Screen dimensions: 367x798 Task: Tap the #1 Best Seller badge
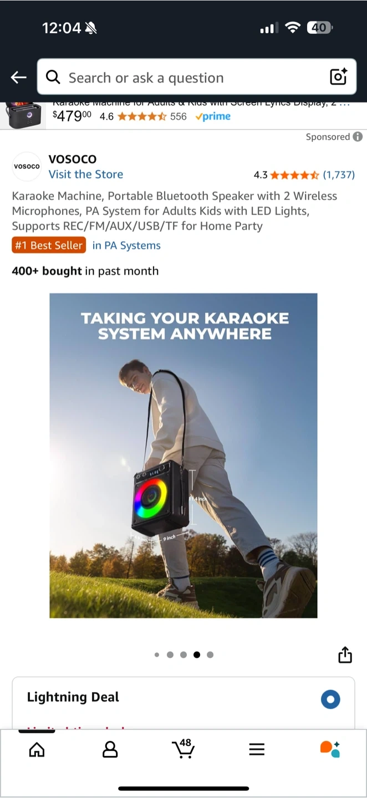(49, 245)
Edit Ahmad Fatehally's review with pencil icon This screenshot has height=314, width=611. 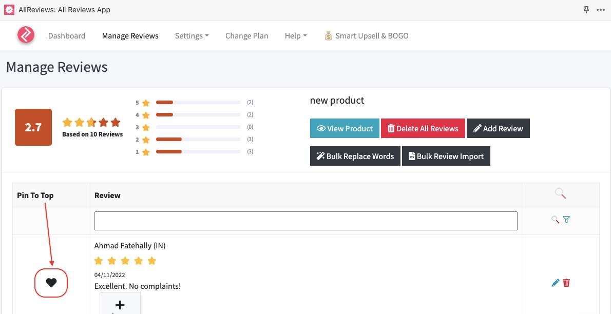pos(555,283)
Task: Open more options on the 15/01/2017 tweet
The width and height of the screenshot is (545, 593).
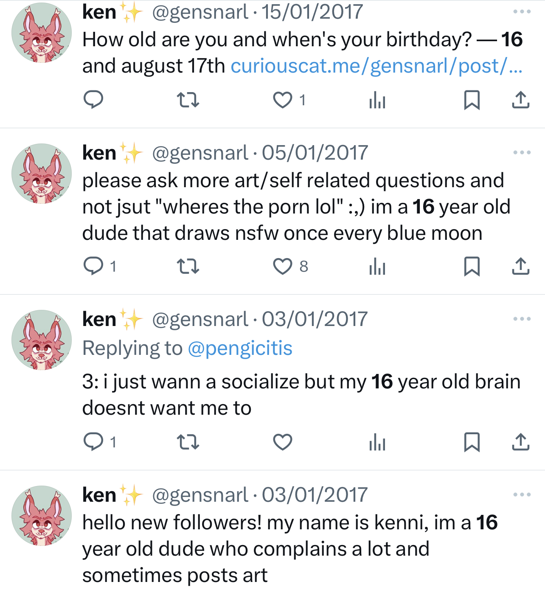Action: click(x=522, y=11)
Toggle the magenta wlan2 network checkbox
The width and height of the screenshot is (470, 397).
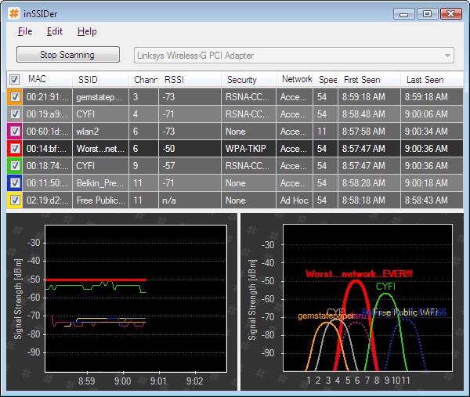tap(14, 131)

* * *

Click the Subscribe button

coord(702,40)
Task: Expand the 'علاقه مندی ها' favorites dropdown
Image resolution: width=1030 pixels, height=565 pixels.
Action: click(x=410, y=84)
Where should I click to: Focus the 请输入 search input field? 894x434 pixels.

==

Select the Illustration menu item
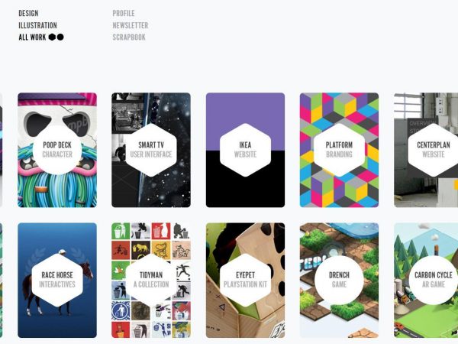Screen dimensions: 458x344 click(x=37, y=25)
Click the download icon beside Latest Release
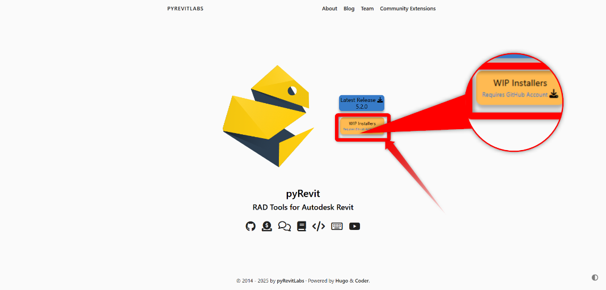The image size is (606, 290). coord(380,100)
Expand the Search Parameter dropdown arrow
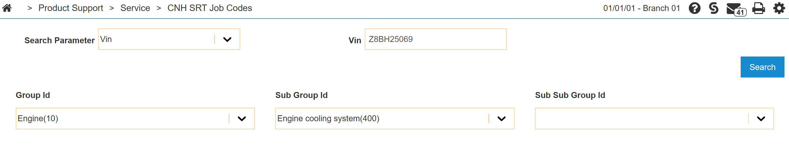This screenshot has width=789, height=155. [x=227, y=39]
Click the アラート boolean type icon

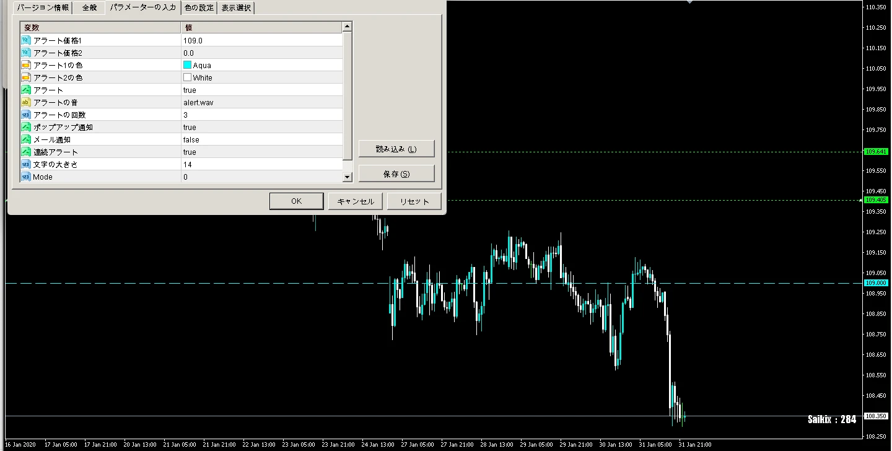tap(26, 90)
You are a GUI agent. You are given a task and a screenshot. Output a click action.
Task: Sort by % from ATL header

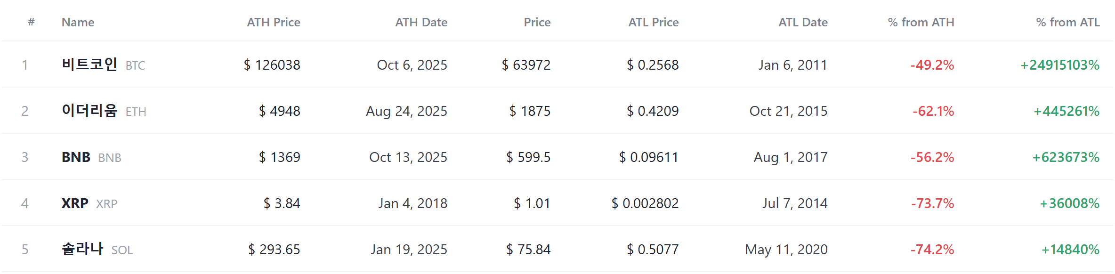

■ WHAT YOU WILL DO
Would you please copy exactly the part of the entries above that begins at the line containing "Image resolution: width=1030" and ends at the line containing "Where should I", both lines included?

■ ANSWER TO THE PROBLEM
Image resolution: width=1030 pixels, height=565 pixels.
Action: click(x=410, y=84)
Where should I click to: Focus the 请输入 search input field? 894x434 pixels.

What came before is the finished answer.